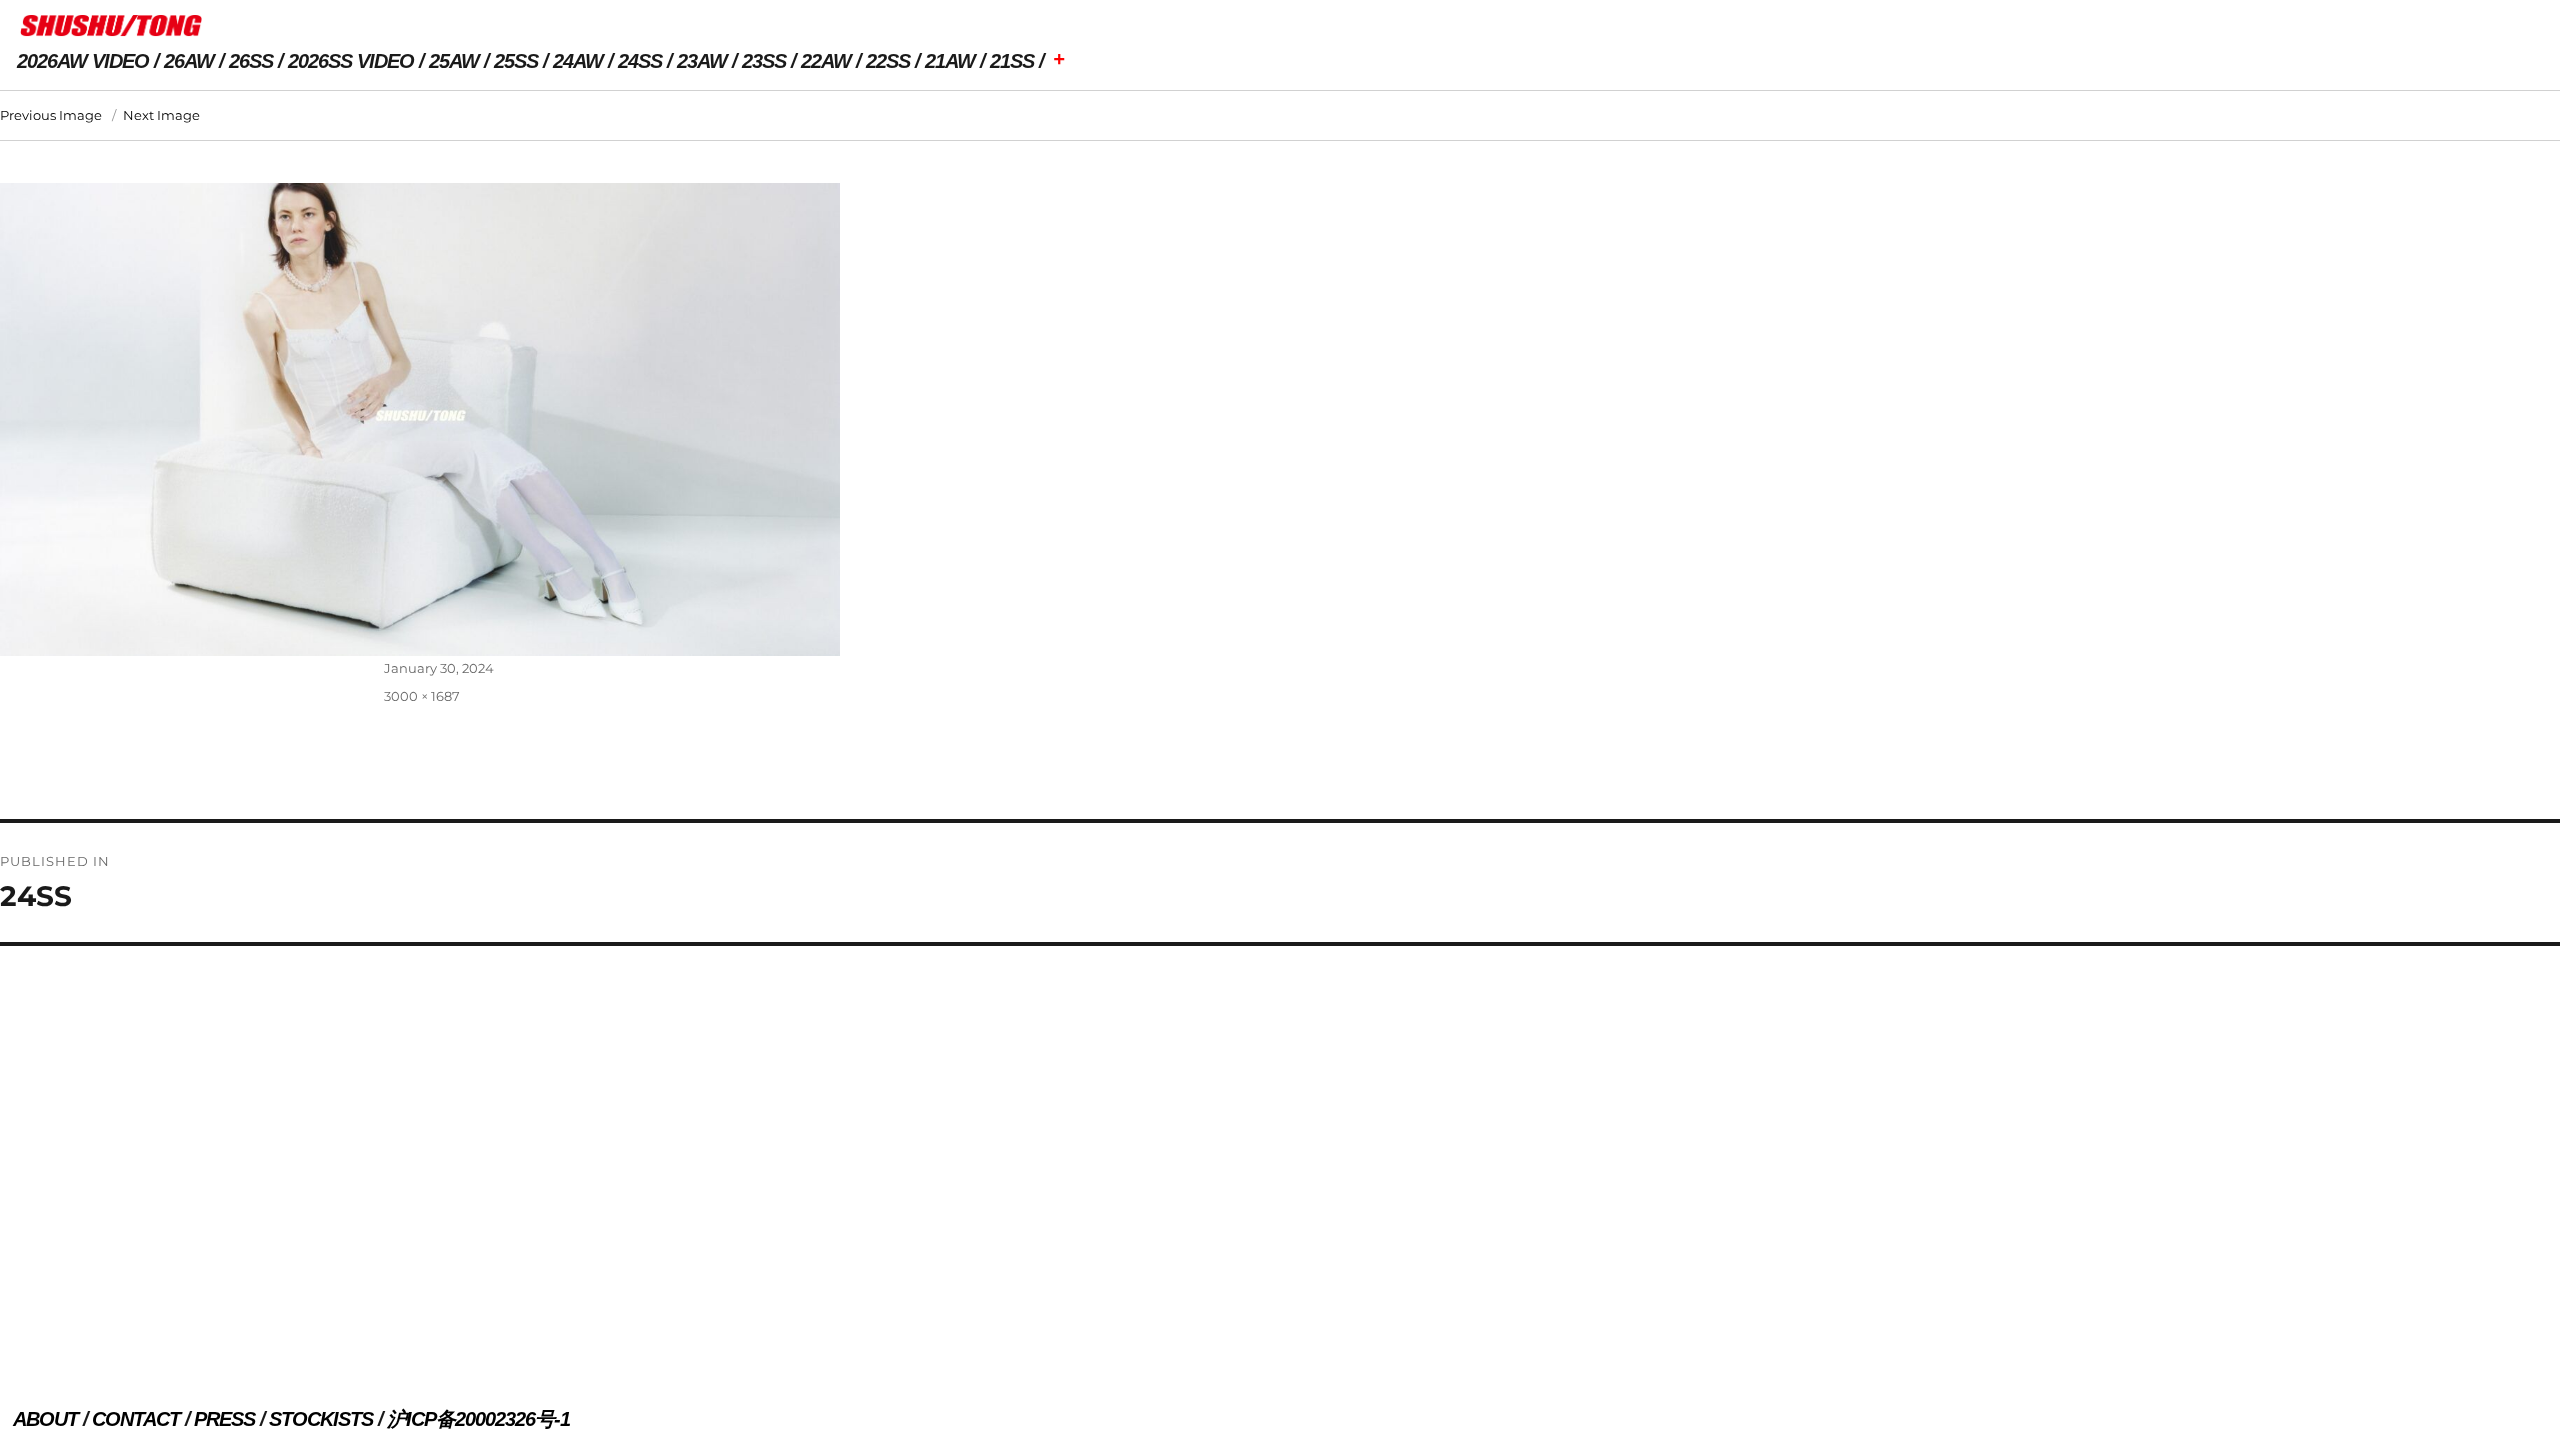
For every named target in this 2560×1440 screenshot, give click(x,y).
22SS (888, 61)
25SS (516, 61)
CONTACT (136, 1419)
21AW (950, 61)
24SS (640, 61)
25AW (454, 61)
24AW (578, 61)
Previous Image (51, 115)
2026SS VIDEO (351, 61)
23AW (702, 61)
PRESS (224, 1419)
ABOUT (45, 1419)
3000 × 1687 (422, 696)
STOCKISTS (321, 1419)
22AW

++++

Assignment
Repeat only the lines running from the line that contains "CONTACT (136, 1419)" through the last line above, inclusive.

Exercise output
CONTACT (136, 1419)
21AW (950, 61)
24SS (640, 61)
25AW (454, 61)
24AW (578, 61)
Previous Image (51, 115)
2026SS VIDEO (351, 61)
23AW (702, 61)
PRESS (224, 1419)
ABOUT (45, 1419)
3000 × 1687 (422, 696)
STOCKISTS (321, 1419)
22AW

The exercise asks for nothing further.